§ Task to complete
Which lines in the data below contain the string "Quzhou"? Pick out each one and copy it in full.

-.-.-

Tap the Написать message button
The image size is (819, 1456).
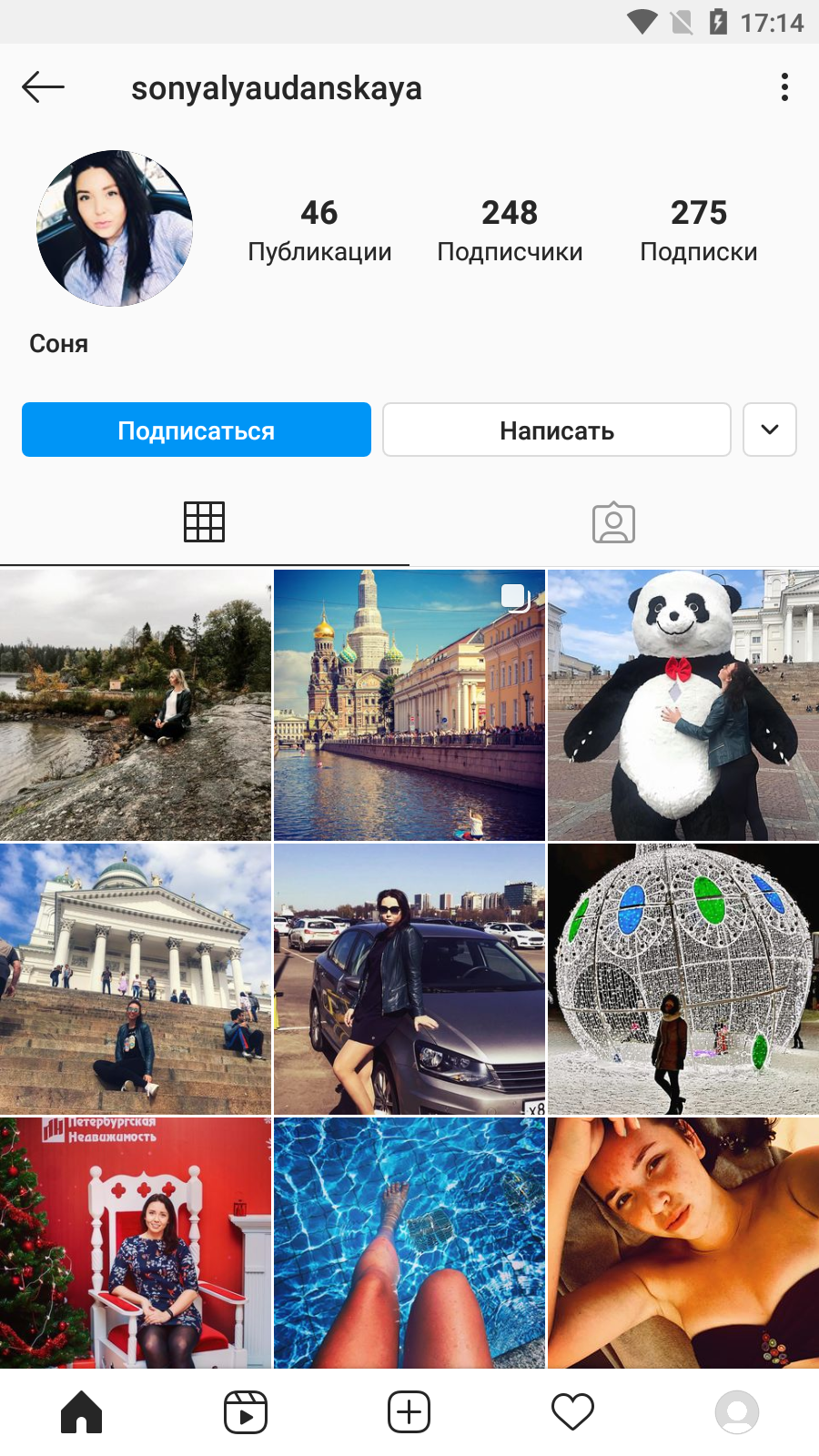point(557,430)
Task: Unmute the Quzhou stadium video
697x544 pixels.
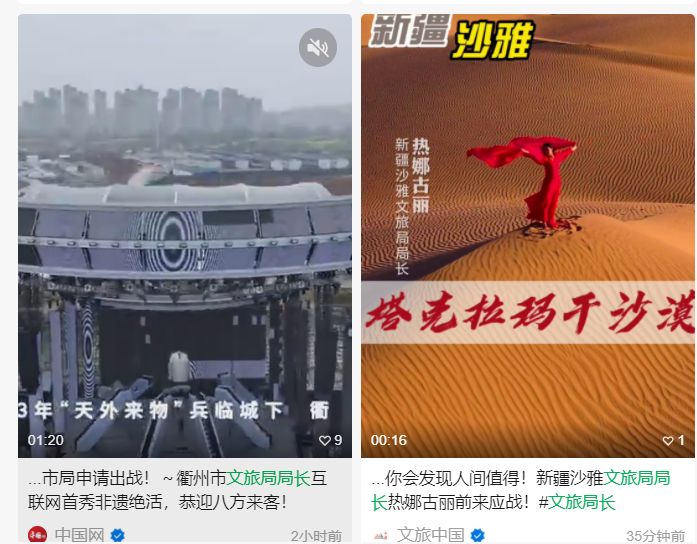Action: click(x=318, y=48)
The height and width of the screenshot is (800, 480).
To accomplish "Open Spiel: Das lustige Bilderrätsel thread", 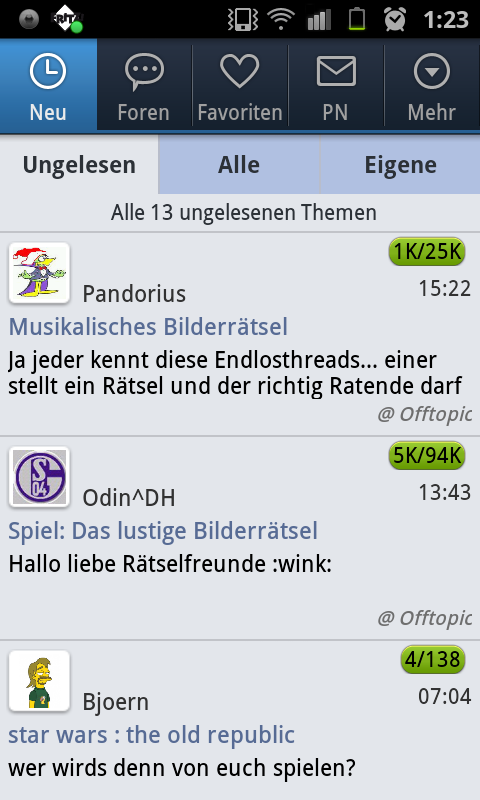I will pos(163,531).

-.-.-

§ Correct response
Task: Unmute the Quzhou stadium video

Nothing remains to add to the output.